(Stored items)
⁂
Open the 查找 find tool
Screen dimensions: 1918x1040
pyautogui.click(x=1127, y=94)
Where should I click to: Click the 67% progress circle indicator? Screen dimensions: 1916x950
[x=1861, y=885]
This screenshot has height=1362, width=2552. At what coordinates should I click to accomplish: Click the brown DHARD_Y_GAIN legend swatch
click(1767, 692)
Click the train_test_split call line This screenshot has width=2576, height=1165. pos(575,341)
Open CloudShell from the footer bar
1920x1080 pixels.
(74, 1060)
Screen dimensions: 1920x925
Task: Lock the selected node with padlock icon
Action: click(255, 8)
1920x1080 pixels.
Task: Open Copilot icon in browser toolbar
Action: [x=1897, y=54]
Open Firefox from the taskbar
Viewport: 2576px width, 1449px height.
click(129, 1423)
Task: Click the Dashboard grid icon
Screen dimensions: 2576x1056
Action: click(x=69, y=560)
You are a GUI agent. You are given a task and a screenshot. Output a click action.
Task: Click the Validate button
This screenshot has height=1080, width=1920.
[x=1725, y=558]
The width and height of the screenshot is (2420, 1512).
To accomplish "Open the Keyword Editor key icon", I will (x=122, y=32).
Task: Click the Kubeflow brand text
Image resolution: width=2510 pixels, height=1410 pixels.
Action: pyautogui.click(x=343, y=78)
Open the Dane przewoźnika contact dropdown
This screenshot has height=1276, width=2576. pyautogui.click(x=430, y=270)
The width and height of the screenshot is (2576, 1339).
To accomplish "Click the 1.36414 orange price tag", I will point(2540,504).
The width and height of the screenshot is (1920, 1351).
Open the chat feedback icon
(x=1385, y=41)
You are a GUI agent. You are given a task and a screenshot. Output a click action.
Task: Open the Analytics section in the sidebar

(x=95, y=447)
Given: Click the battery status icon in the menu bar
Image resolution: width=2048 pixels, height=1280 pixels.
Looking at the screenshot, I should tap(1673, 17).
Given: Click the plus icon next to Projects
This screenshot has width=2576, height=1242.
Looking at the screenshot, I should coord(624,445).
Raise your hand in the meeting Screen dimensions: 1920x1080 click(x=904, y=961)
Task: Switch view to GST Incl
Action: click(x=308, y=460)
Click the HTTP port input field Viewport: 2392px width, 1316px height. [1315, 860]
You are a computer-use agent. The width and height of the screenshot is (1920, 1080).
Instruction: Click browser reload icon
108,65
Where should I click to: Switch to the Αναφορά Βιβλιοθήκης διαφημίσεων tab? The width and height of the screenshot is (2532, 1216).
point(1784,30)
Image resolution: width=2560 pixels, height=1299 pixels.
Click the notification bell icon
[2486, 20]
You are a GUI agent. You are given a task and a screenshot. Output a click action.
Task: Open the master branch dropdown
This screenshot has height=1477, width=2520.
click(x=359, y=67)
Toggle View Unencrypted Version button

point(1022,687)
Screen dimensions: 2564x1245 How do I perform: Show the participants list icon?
⁂
• [Task to complete]:
Reproduce all the records. Keep them exact, please.

• [Task response]:
Open the 查找 find tool
Screen dimensions: 1918x1040
pyautogui.click(x=1127, y=94)
Where should I click to: Click the 67% progress circle indicator? Screen dimensions: 1916x950
[x=1861, y=885]
This screenshot has height=1362, width=2552. At what coordinates should I click to accomplish: Click the brown DHARD_Y_GAIN legend swatch
click(1767, 692)
Click the train_test_split call line This screenshot has width=2576, height=1165. pos(575,341)
Open CloudShell from the footer bar
1920x1080 pixels.
(74, 1060)
Screen dimensions: 1920x925
Task: Lock the selected node with padlock icon
Action: click(255, 8)
1920x1080 pixels.
Task: Open Copilot icon in browser toolbar
Action: [x=1897, y=54]
Open Firefox from the taskbar
Viewport: 2576px width, 1449px height.
click(129, 1423)
Task: Click the Dashboard grid icon
Screen dimensions: 2576x1056
Action: click(x=69, y=560)
You are a GUI agent. You are given a task and a screenshot. Output a click action.
Task: Click the Validate button
This screenshot has height=1080, width=1920.
[x=1725, y=558]
The width and height of the screenshot is (2420, 1512).
To accomplish "Open the Keyword Editor key icon", I will (x=122, y=32).
Task: Click the Kubeflow brand text
Image resolution: width=2510 pixels, height=1410 pixels.
Action: pyautogui.click(x=343, y=78)
Open the Dane przewoźnika contact dropdown
This screenshot has height=1276, width=2576. pyautogui.click(x=430, y=270)
The width and height of the screenshot is (2576, 1339).
To accomplish "Click the 1.36414 orange price tag", I will point(2540,504).
The width and height of the screenshot is (1920, 1351).
Open the chat feedback icon
(x=1385, y=41)
You are a GUI agent. You are given a task and a screenshot. Output a click action.
Task: Open the Analytics section in the sidebar

(x=95, y=447)
Given: Click the battery status icon in the menu bar
Image resolution: width=2048 pixels, height=1280 pixels.
Looking at the screenshot, I should tap(1673, 17).
Given: Click the plus icon next to Projects
This screenshot has width=2576, height=1242.
Looking at the screenshot, I should coord(624,445).
Raise your hand in the meeting Screen dimensions: 1920x1080 click(x=904, y=961)
Task: Switch view to GST Incl
Action: click(x=308, y=460)
Click the HTTP port input field Viewport: 2392px width, 1316px height. [1315, 860]
You are a computer-use agent. The width and height of the screenshot is (1920, 1080).
Instruction: Click browser reload icon
108,65
Where should I click to: Switch to the Αναφορά Βιβλιοθήκης διαφημίσεων tab? The width and height of the screenshot is (2532, 1216).
point(1784,30)
Image resolution: width=2560 pixels, height=1299 pixels.
Click the notification bell icon
[2486, 20]
You are a GUI agent. You are given a task and a screenshot. Output a click action.
Task: Open the master branch dropdown
This screenshot has height=1477, width=2520.
click(x=359, y=67)
Toggle View Unencrypted Version button

point(1022,687)
Screen dimensions: 2564x1245 How do I perform: Show the participants list icon?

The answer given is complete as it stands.